## WHAT YOU SHOULD DO
Skip any image you find and restate the rest of the data word for word.

## Stored data
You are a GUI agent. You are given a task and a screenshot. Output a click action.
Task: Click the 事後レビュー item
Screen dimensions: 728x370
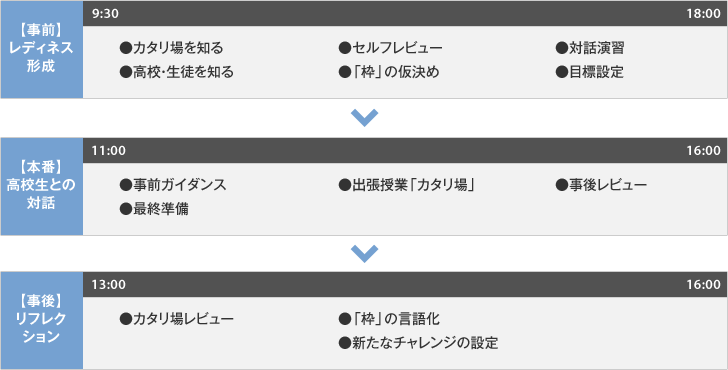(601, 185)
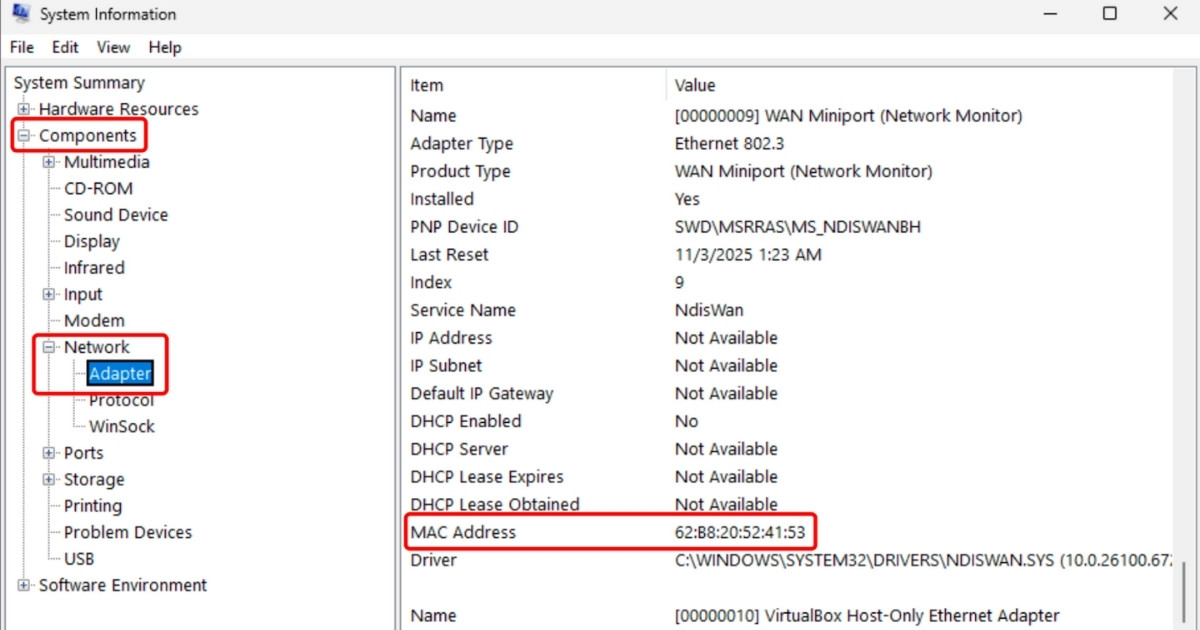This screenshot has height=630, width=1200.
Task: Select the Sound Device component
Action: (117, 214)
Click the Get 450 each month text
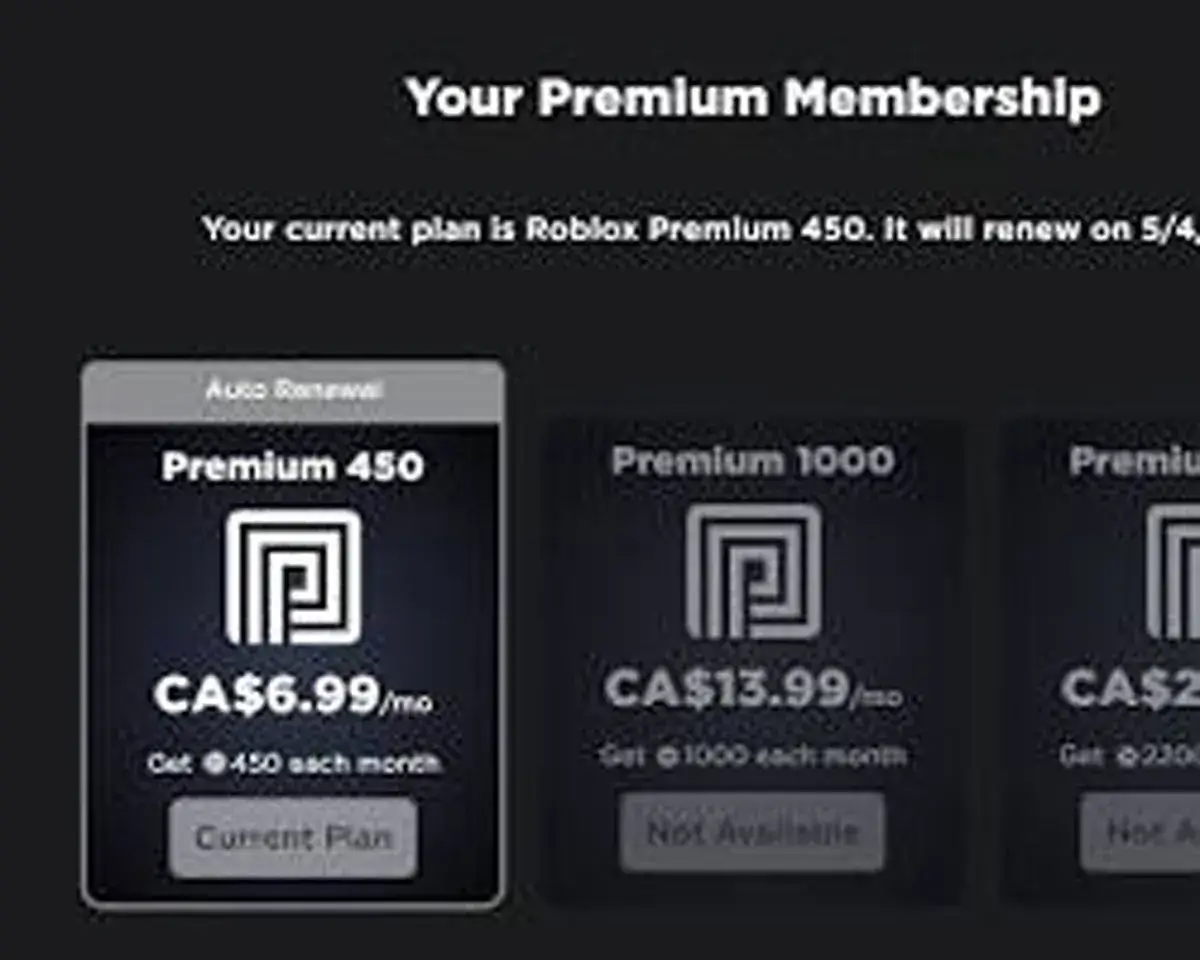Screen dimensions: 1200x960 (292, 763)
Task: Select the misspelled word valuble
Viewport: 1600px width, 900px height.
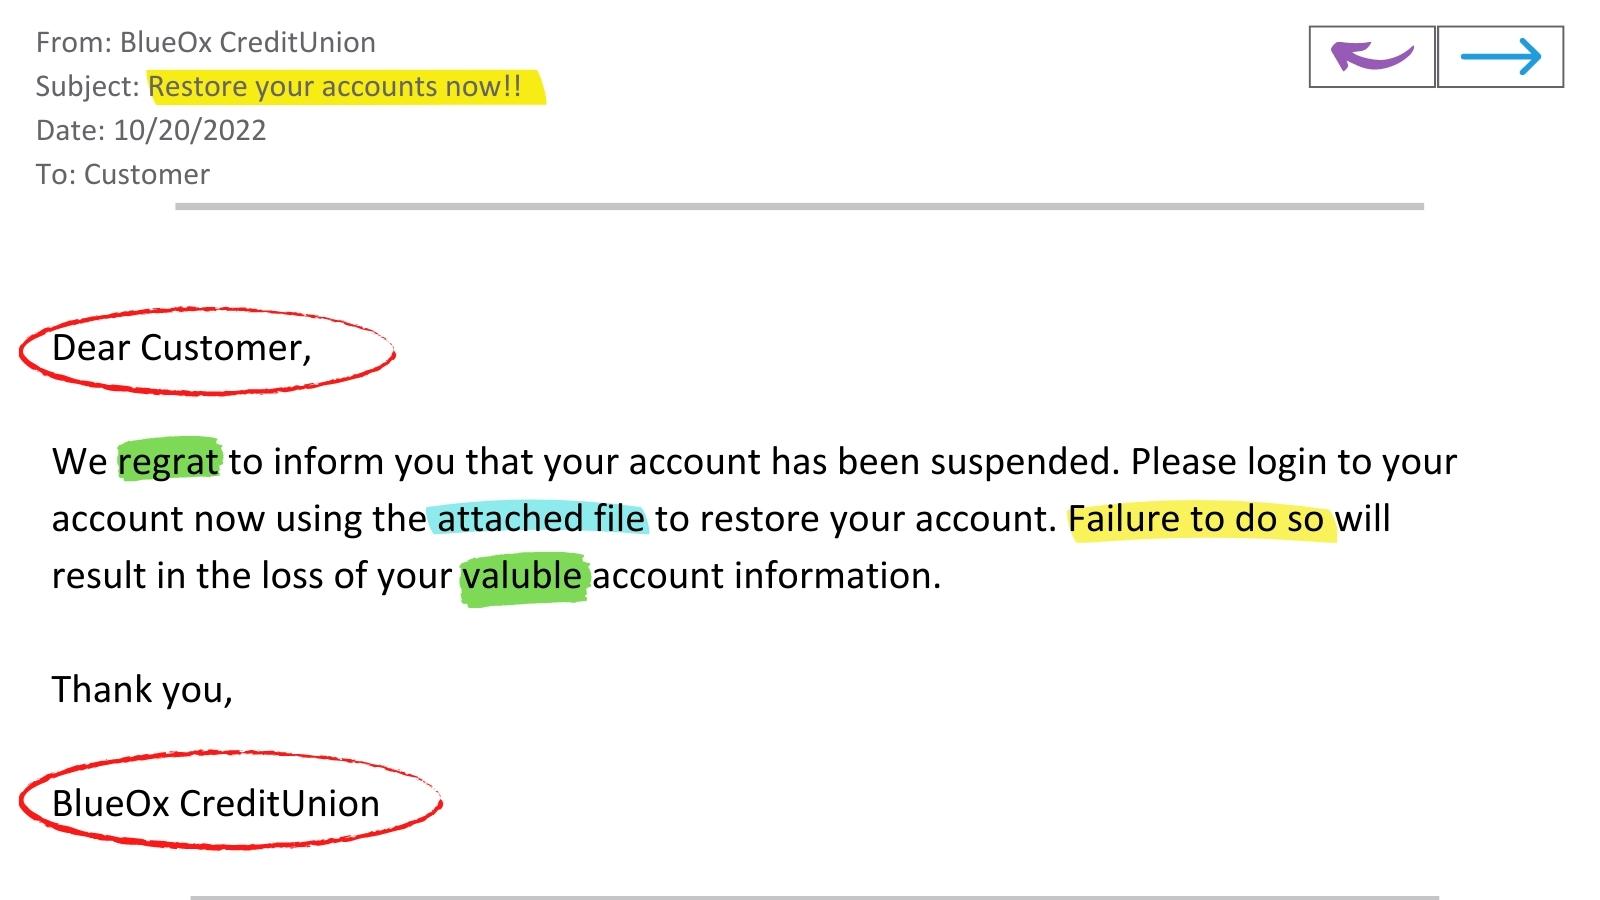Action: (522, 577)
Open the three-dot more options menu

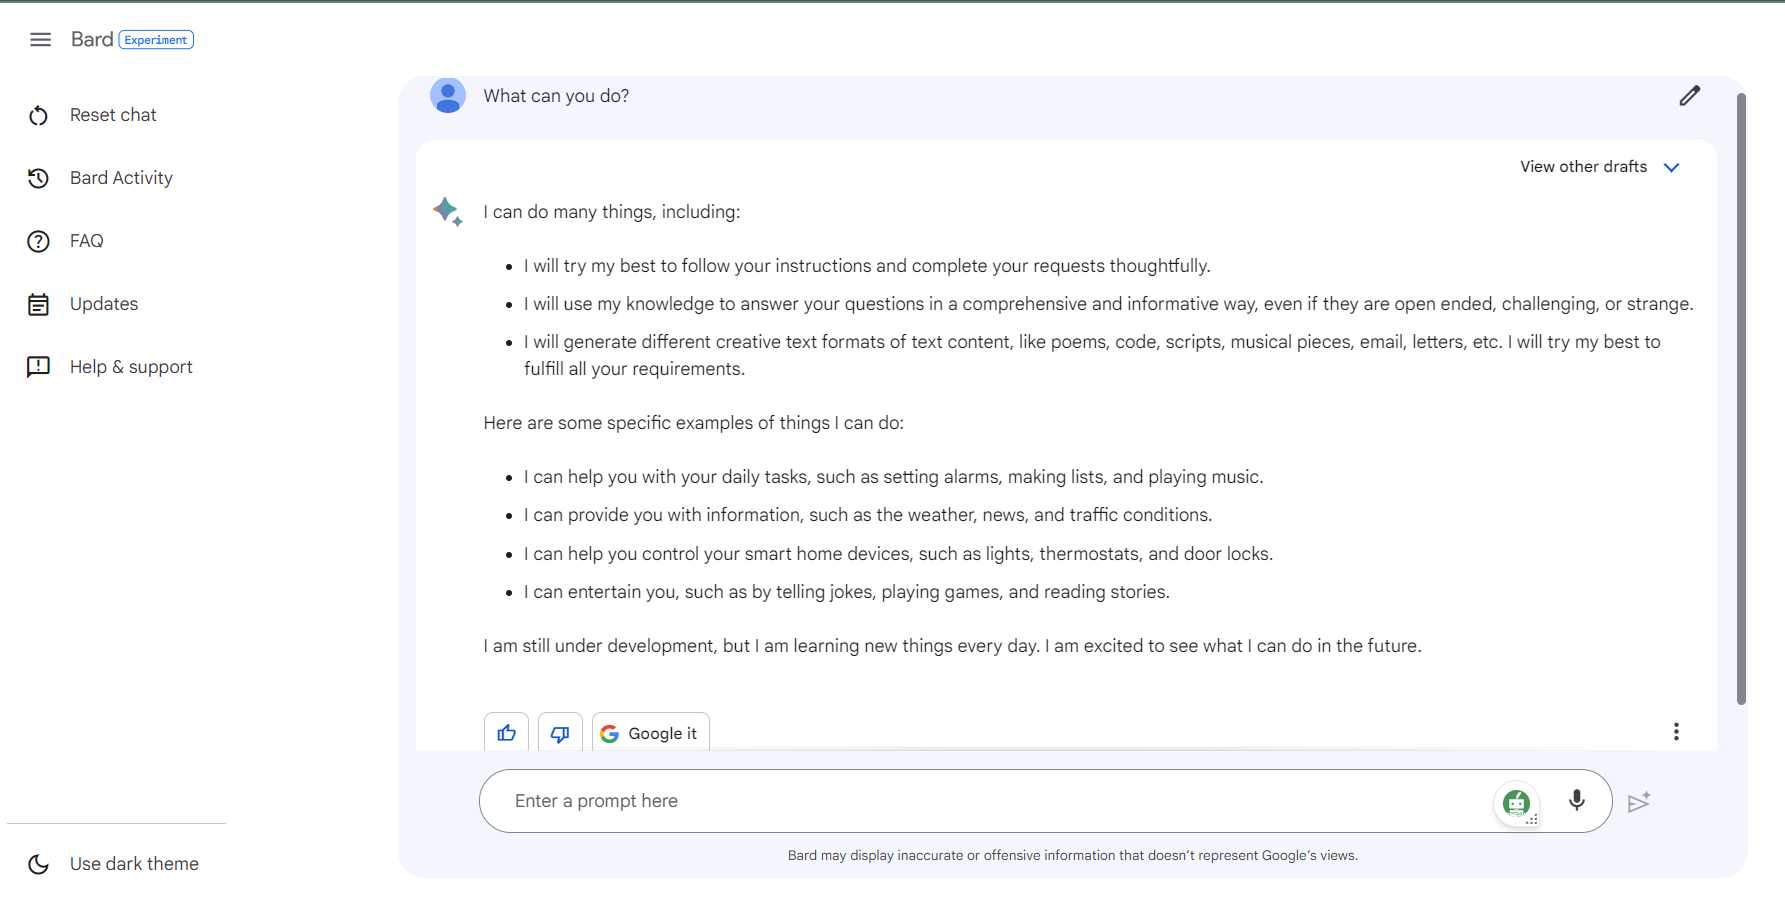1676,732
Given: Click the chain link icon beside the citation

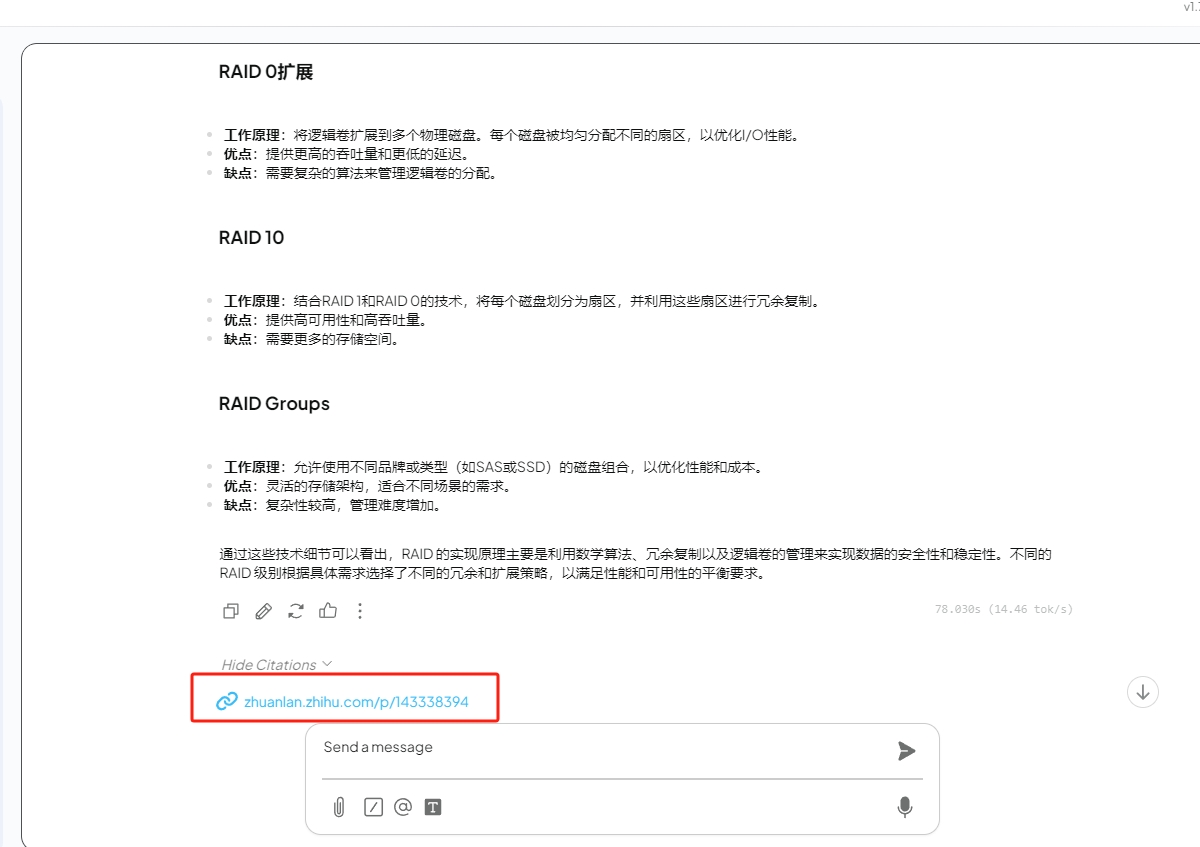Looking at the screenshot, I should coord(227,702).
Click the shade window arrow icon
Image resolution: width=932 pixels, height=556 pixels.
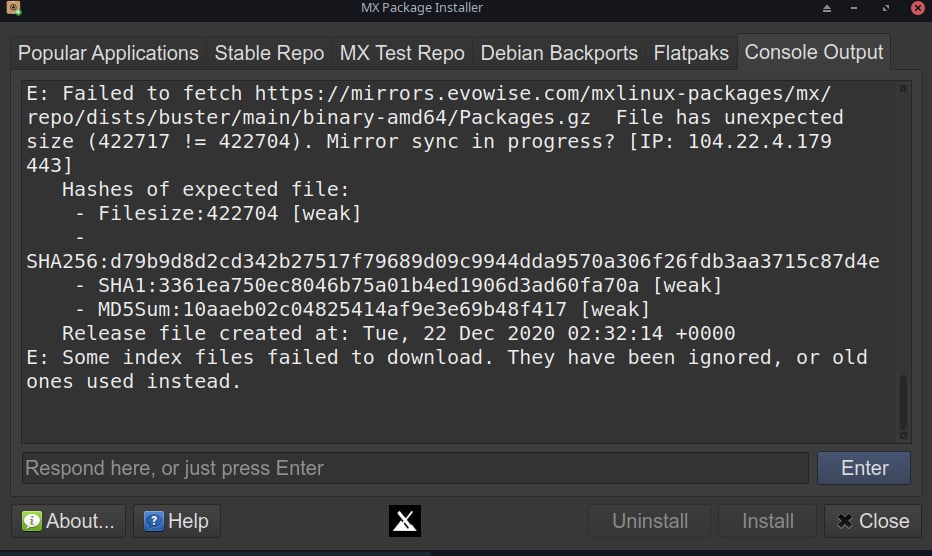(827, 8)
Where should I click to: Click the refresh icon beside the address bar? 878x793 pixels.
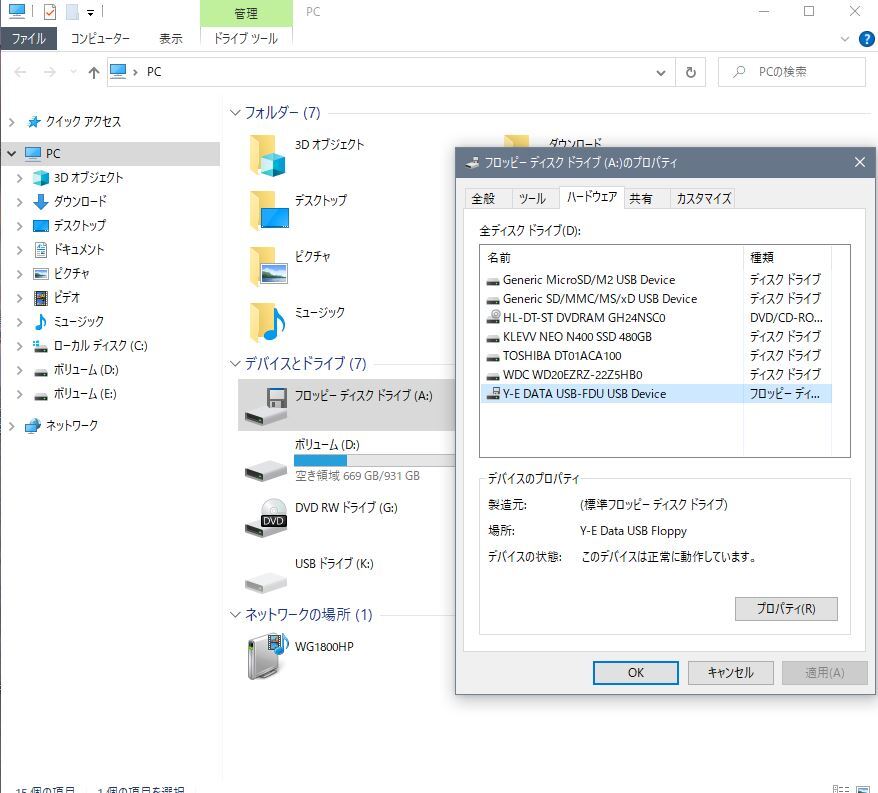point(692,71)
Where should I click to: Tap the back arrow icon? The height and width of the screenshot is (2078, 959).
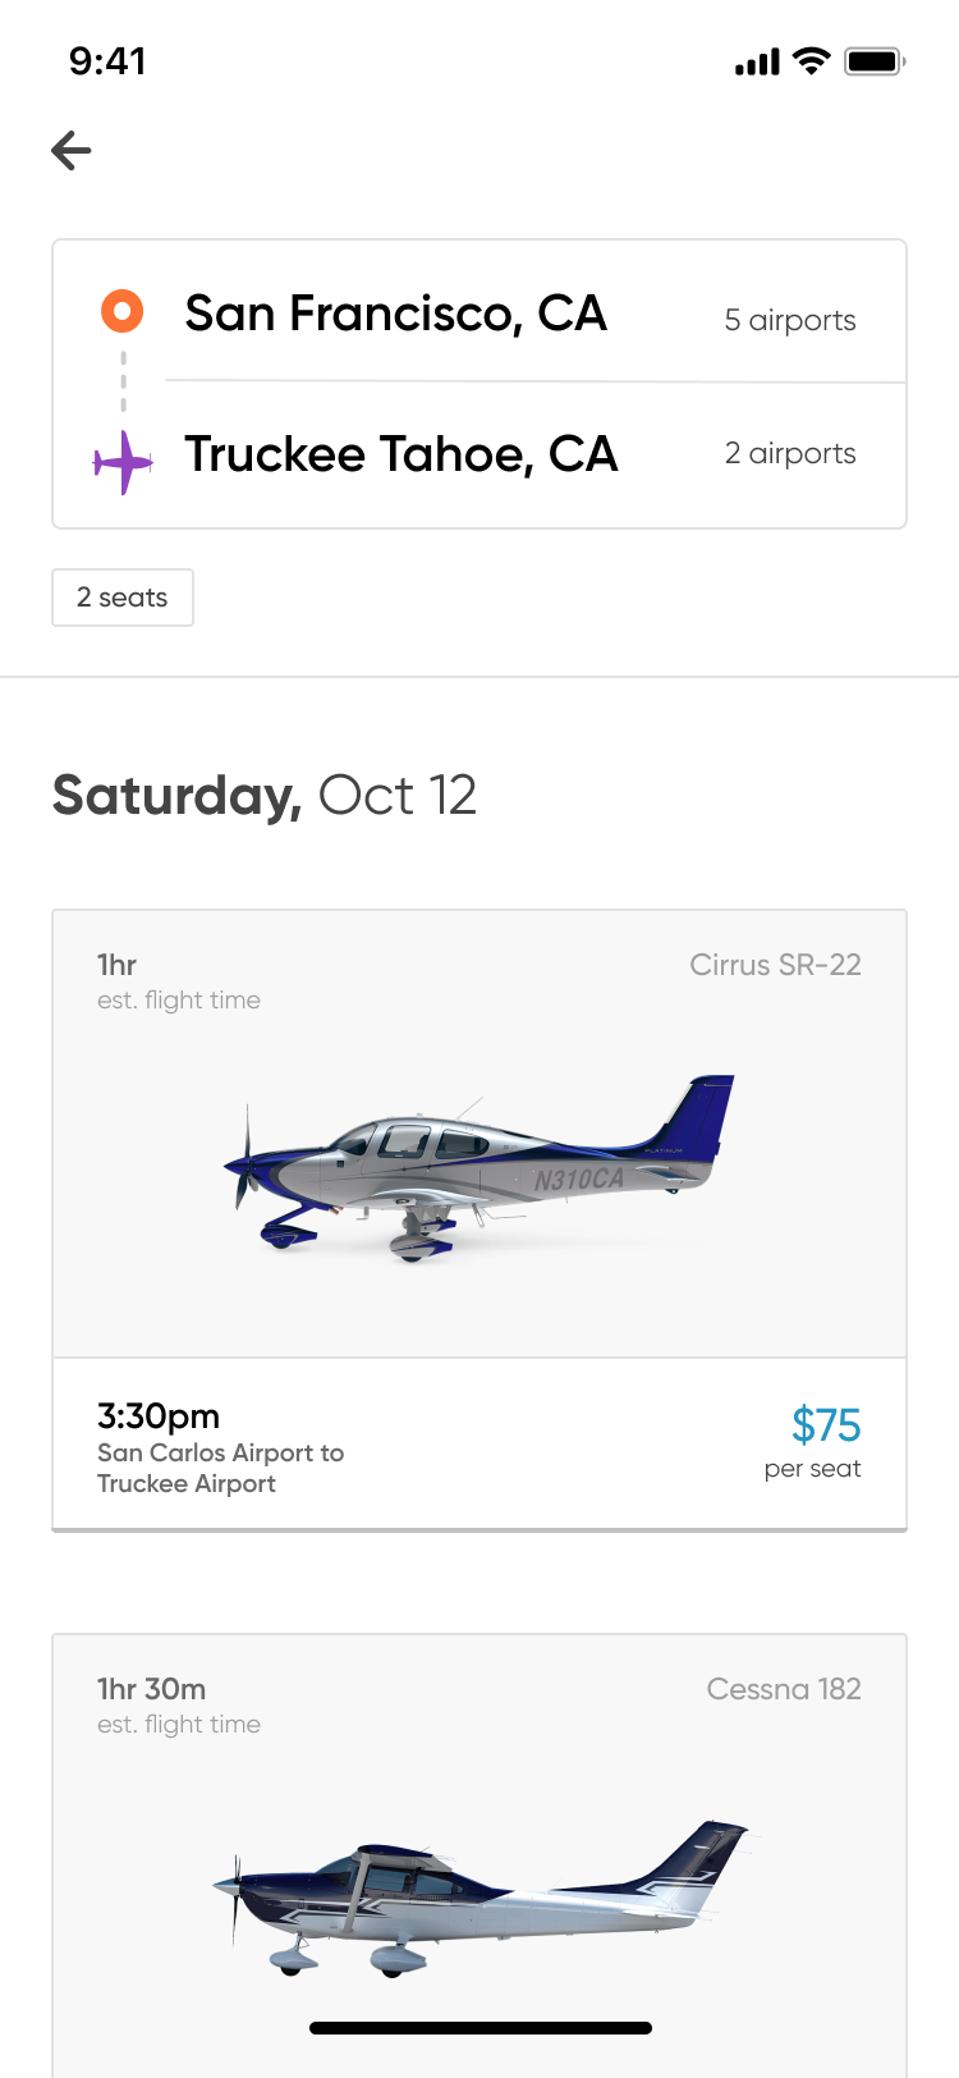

## YOUR SOLUTION
You are a GUI agent. You are given a task and a screenshot. Output a click action.
Task: Click the 事後レビュー item
Screen dimensions: 728x370
(601, 185)
This screenshot has height=630, width=1200.
Task: Select the Sound Device component
Action: (117, 214)
Click the Get 450 each month text
Screen dimensions: 1200x960 (292, 763)
Task: Select the misspelled word valuble
Viewport: 1600px width, 900px height.
Action: (522, 577)
Open the three-dot more options menu

1676,732
Given: Click the chain link icon beside the citation

Looking at the screenshot, I should coord(227,702).
Click the shade window arrow icon
Image resolution: width=932 pixels, height=556 pixels.
(827, 8)
Where should I click to: Click the refresh icon beside the address bar? 878x793 pixels.
point(692,71)
Where should I click to: Tap the back arrow icon? The height and width of the screenshot is (2078, 959).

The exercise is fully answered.